ECLI:NL:RBDHA:2022:7881
Rechtbank Den Haag
- Eerste aanleg - enkelvoudig
- Rechtspraak.nl
Verweerder verklaart aanvraag verblijfsvergunning asiel niet-ontvankelijk op basis van internationale bescherming in Cyprus
In deze zaak heeft de Rechtbank Den Haag op 29 juli 2022 uitspraak gedaan in een bestuursrechtelijke procedure betreffende de aanvraag van eiser tot het verlenen van een verblijfsvergunning asiel voor bepaalde tijd. Eiser, een Syrische nationaliteit, heeft eerder asiel gekregen in Cyprus en heeft in Nederland asiel aangevraagd op 27 juni 2022. De staatssecretaris van Justitie en Veiligheid heeft de aanvraag van eiser niet-ontvankelijk verklaard, omdat eiser al internationale bescherming heeft in Cyprus en daar naartoe kan terugkeren. Eiser is het niet eens met deze beslissing en heeft beroep ingesteld.
De rechtbank heeft de zaak op 21 juli 2022 behandeld, waarbij beide partijen zich lieten vertegenwoordigen door hun gemachtigden. Eiser voert aan dat hij geen band heeft met Cyprus en dat hij daar in een onmenselijke situatie terecht zal komen. De rechtbank overweegt dat eiser in Cyprus internationale bescherming heeft gekregen en dat hij een zodanige band met Cyprus heeft dat het redelijk is om van hem te verwachten dat hij daar naartoe gaat. De rechtbank wijst erop dat het interstatelijk vertrouwensbeginsel van toepassing is, wat betekent dat verweerder mag uitgaan van de naleving van internationale verplichtingen door Cyprus.

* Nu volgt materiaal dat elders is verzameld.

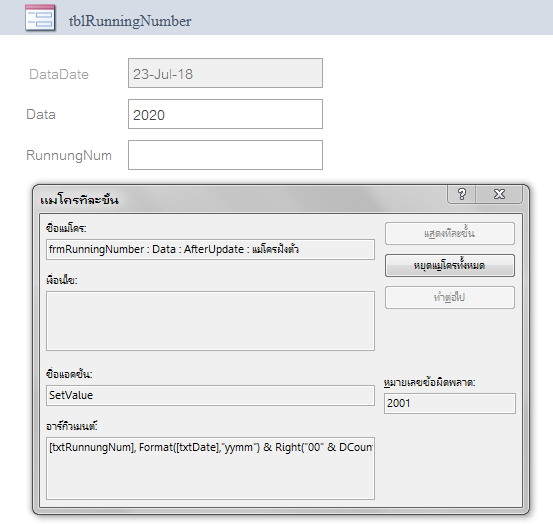Click the ทำต่อไป (continue) button
Viewport: 553px width, 524px height.
point(450,298)
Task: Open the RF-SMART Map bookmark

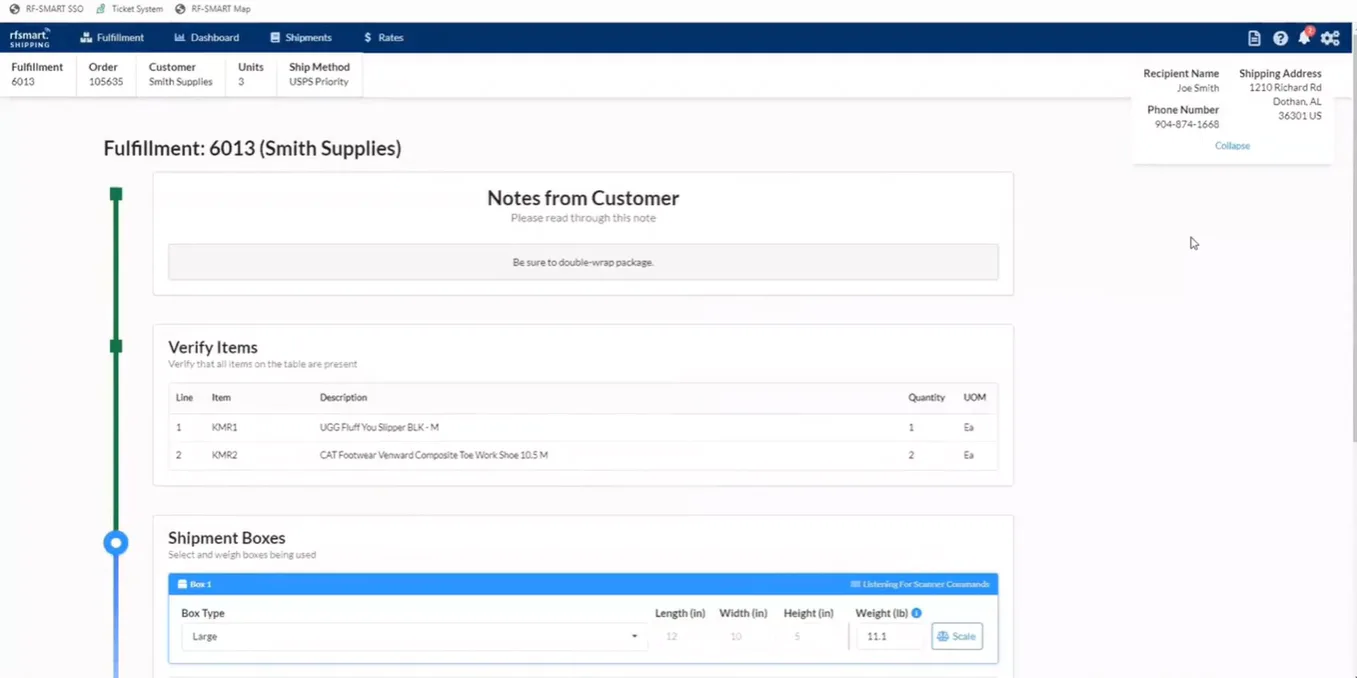Action: coord(212,9)
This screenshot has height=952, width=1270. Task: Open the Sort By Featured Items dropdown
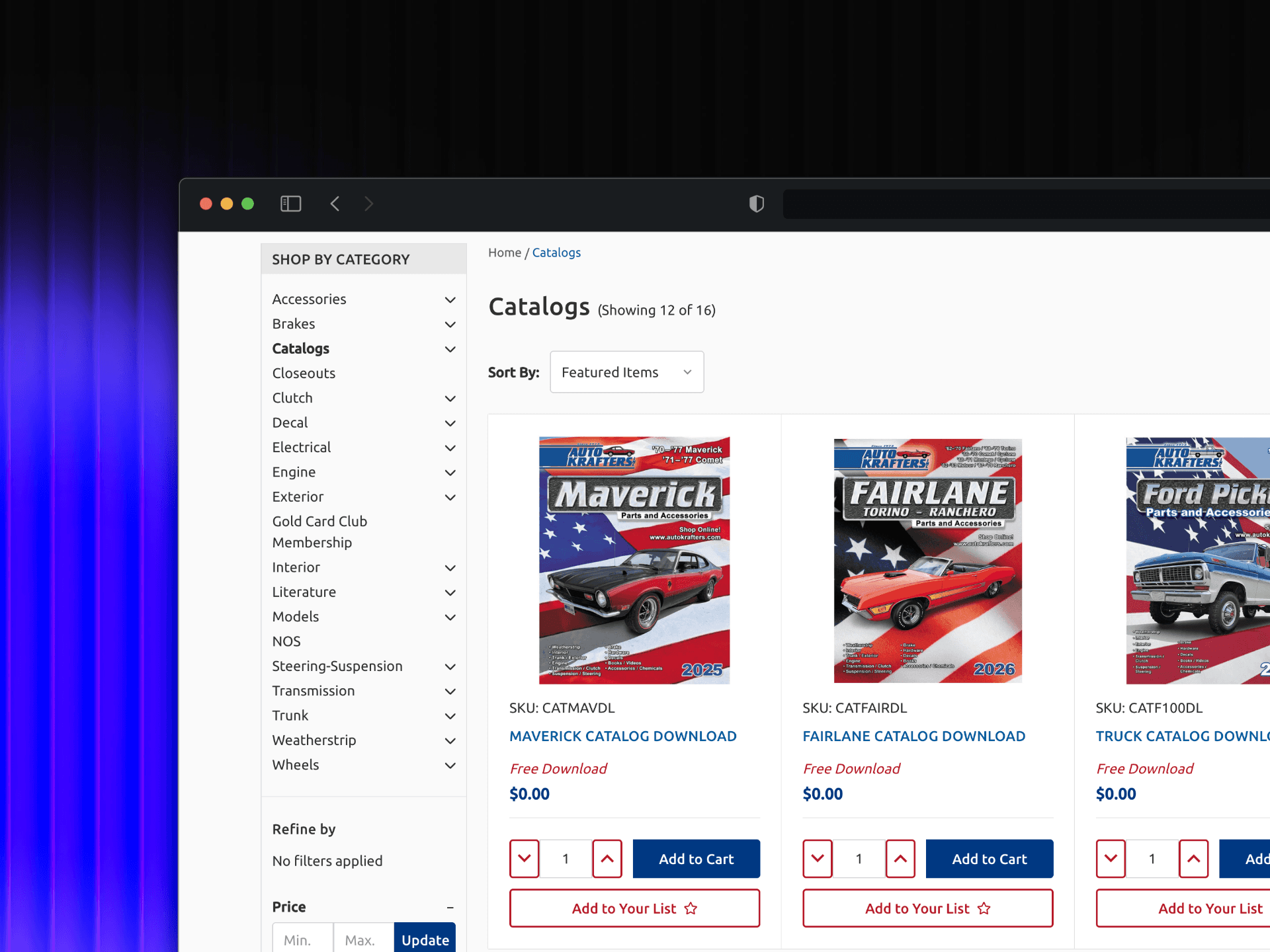click(626, 372)
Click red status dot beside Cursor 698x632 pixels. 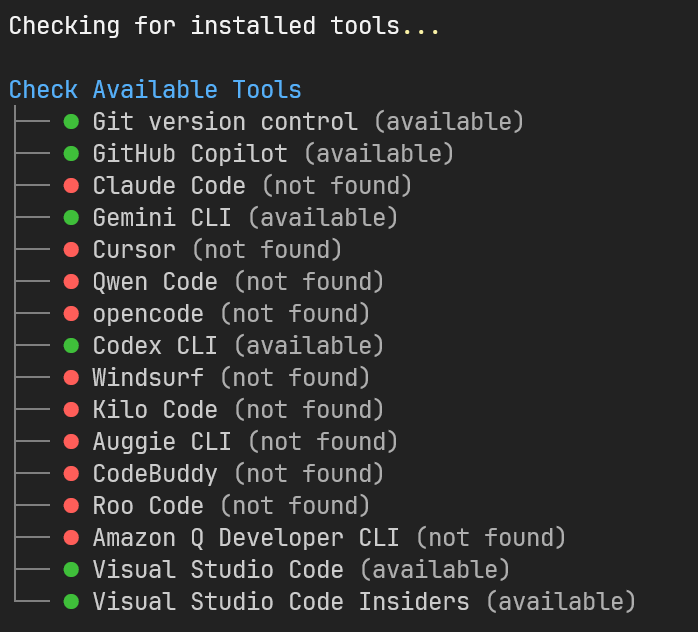click(x=71, y=250)
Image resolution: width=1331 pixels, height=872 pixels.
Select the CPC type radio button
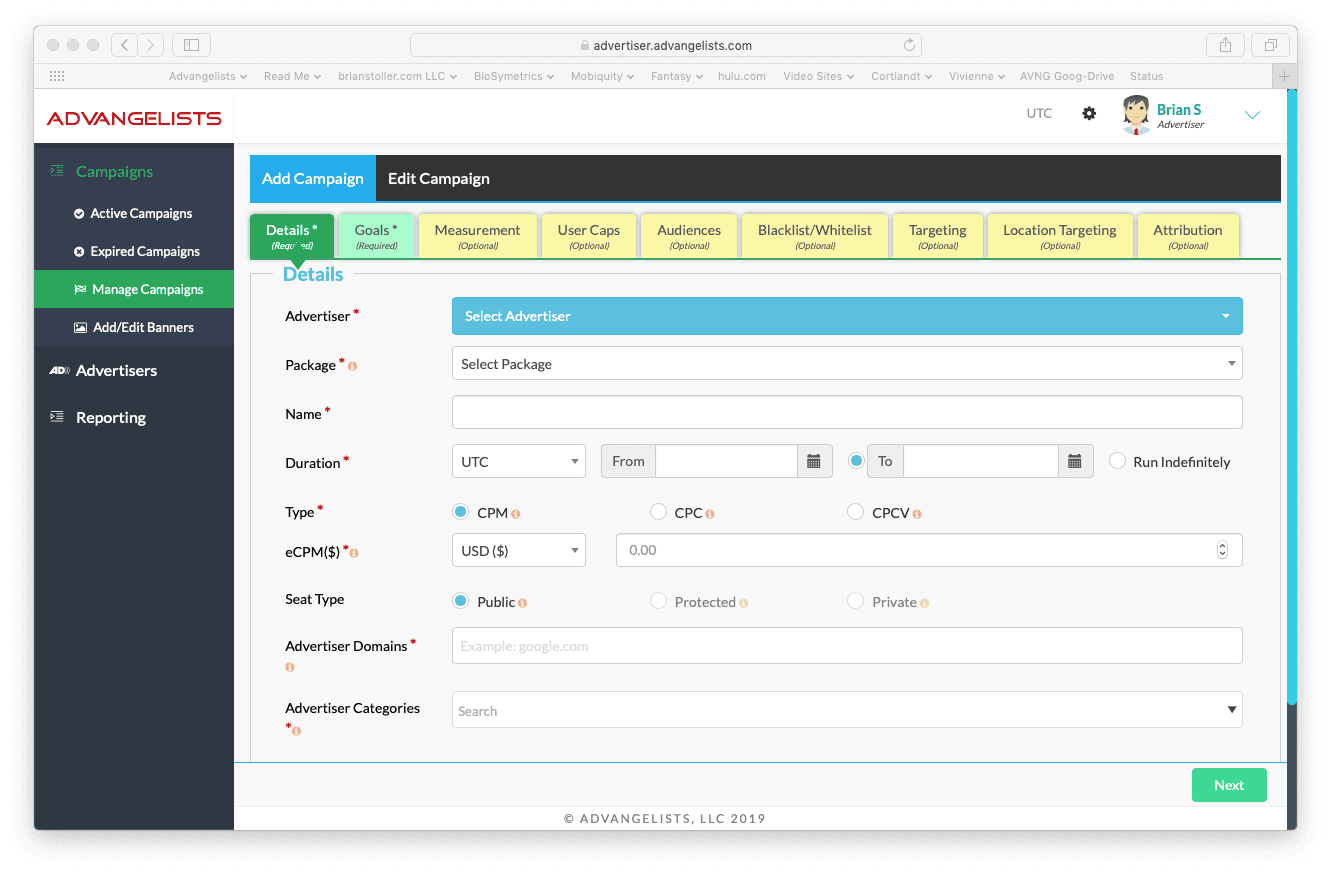[658, 512]

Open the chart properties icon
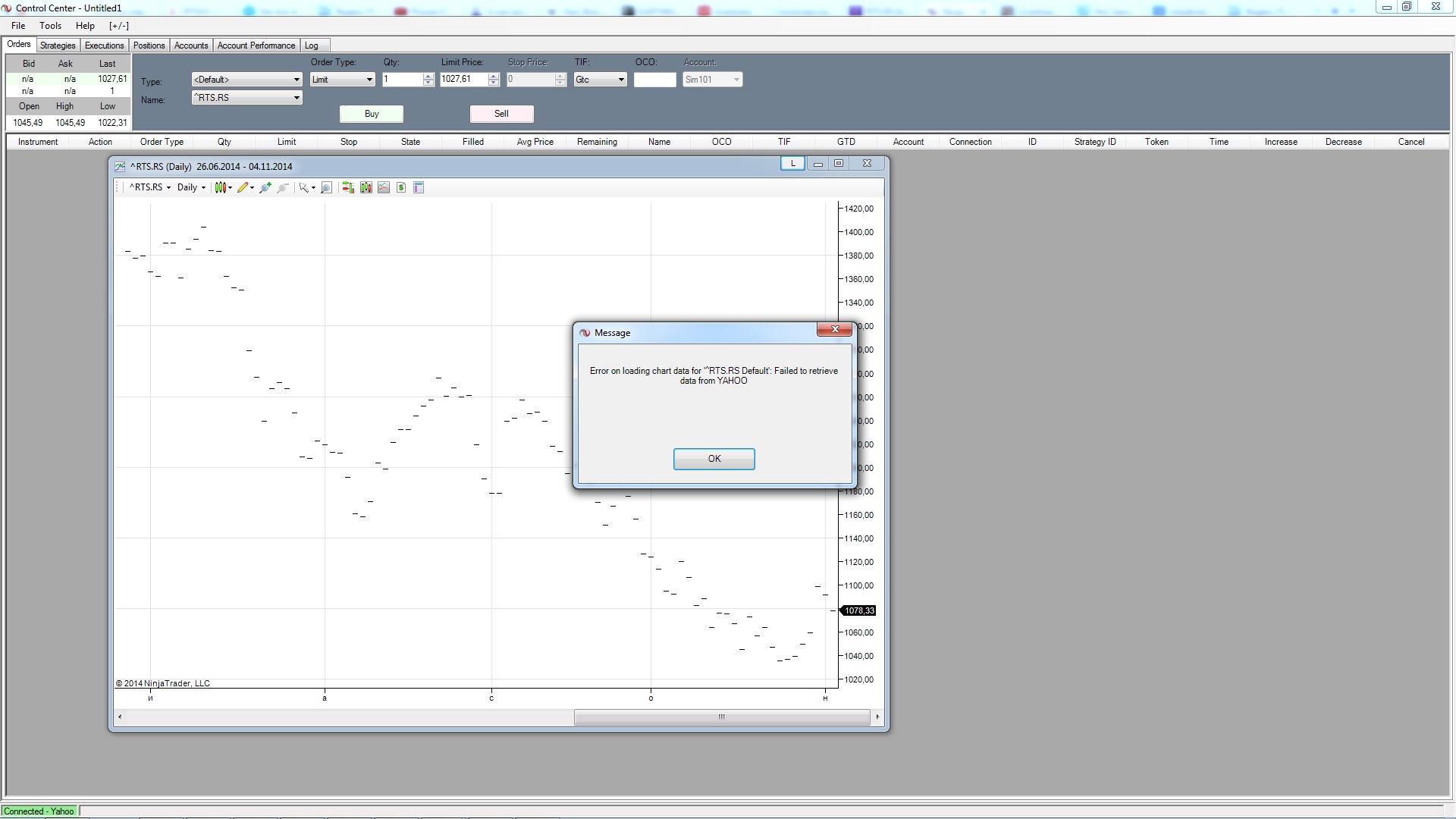click(419, 187)
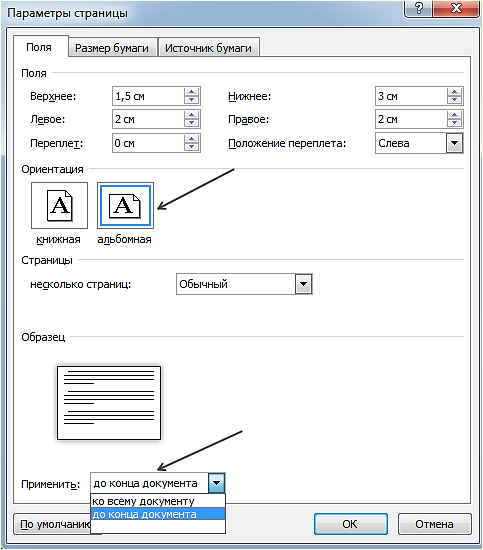The width and height of the screenshot is (483, 550).
Task: Select the книжная portrait orientation icon
Action: coord(59,206)
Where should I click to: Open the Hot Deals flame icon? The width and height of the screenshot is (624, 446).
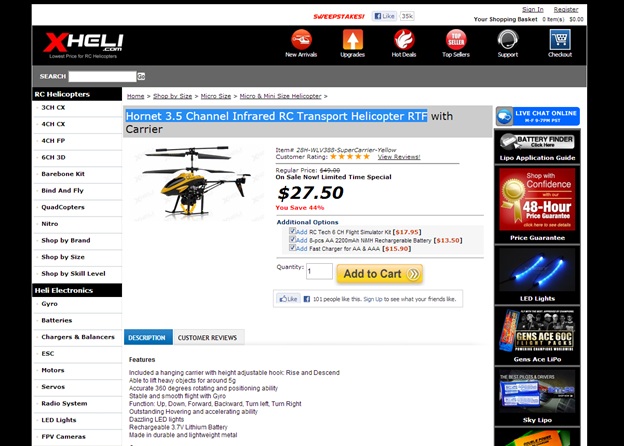click(404, 40)
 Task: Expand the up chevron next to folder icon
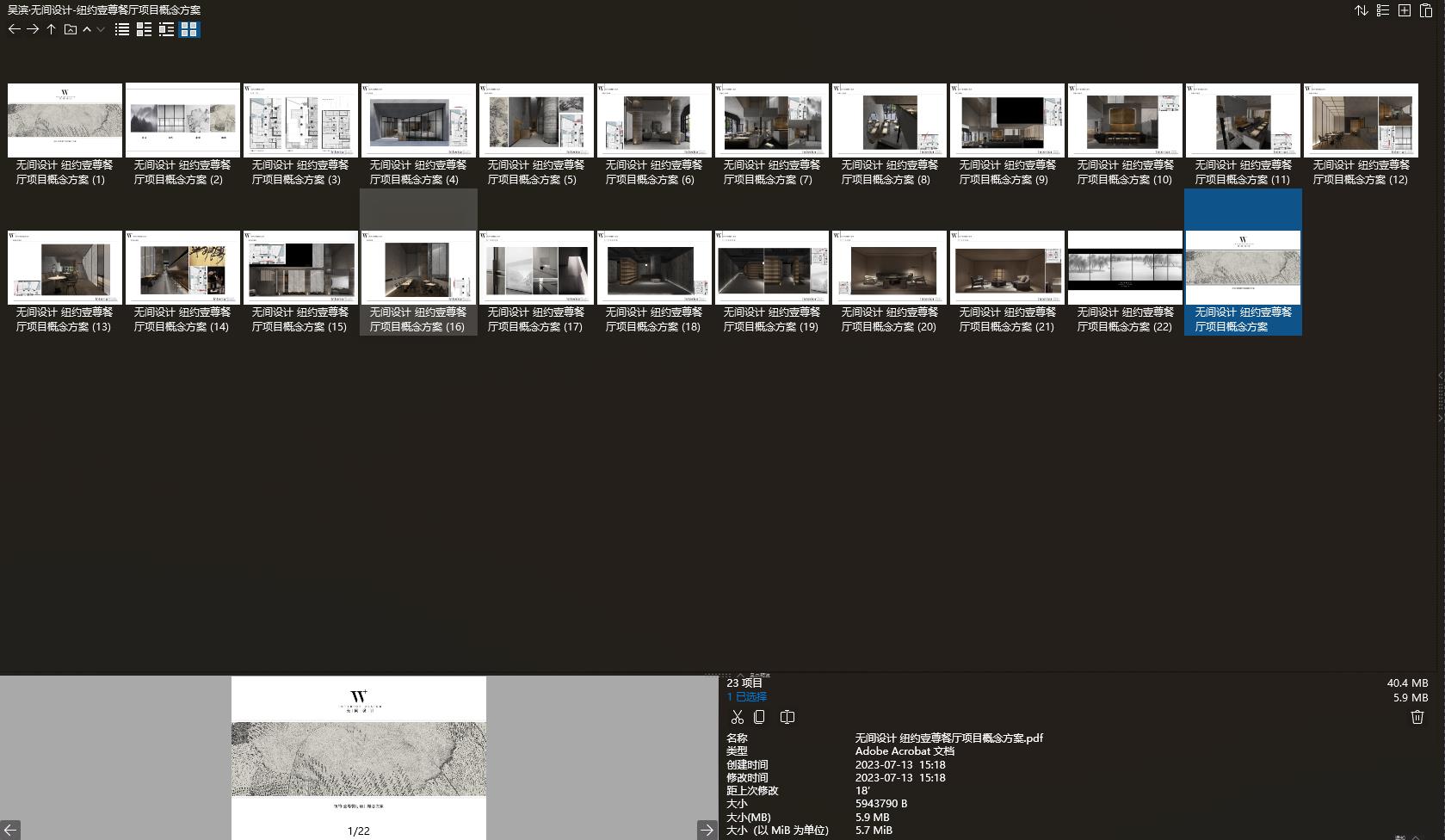[x=87, y=29]
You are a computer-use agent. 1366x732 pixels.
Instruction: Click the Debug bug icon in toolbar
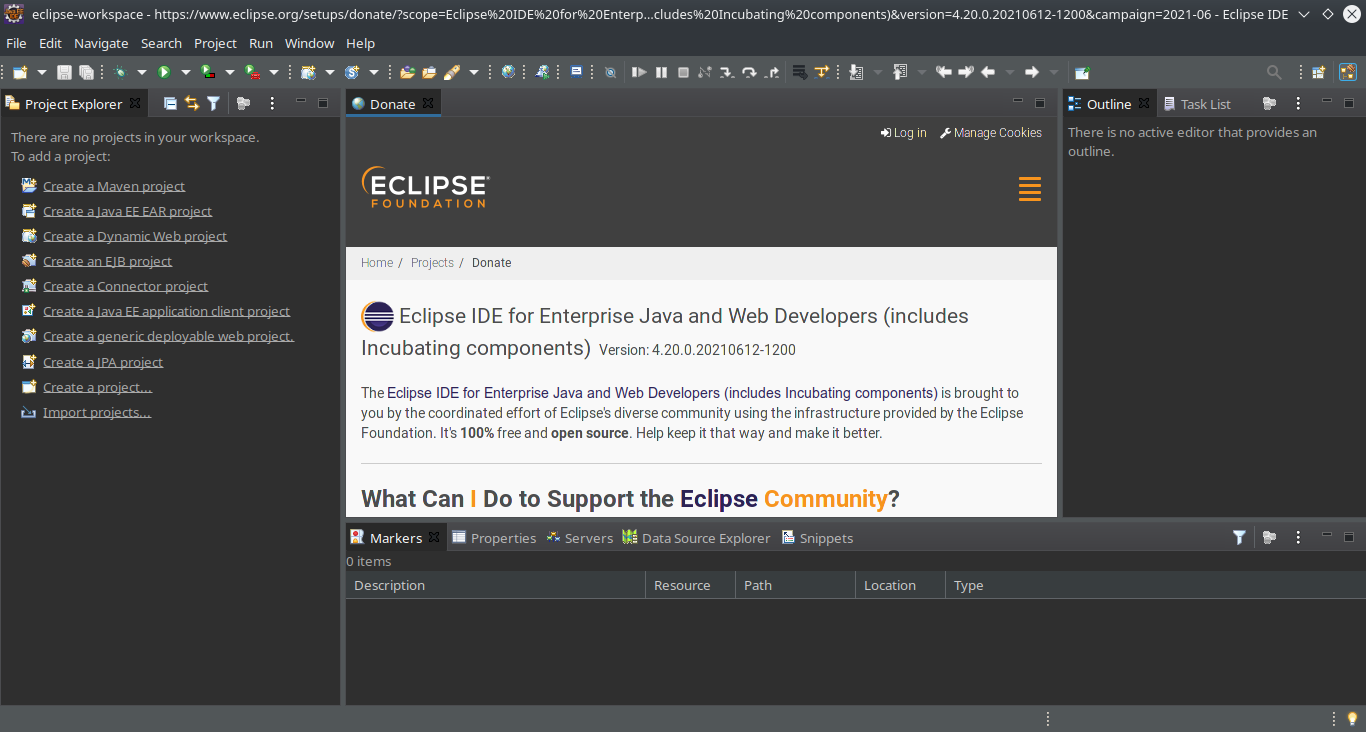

De rechtbank concludeert dat eiser niet aannemelijk heeft gemaakt dat hij bij terugkeer naar Cyprus in een situatie van zeer verregaande materiële deprivatie zal terechtkomen. Eiser heeft eerder in Cyprus gewoond, gewerkt en gebruik gemaakt van medische zorg. De rechtbank oordeelt dat de staatssecretaris terecht heeft geoordeeld dat de aanvraag van eiser niet-ontvankelijk is verklaard. Het beroep van eiser wordt ongegrond verklaard, en er bestaat geen aanleiding voor een proceskostenveroordeling.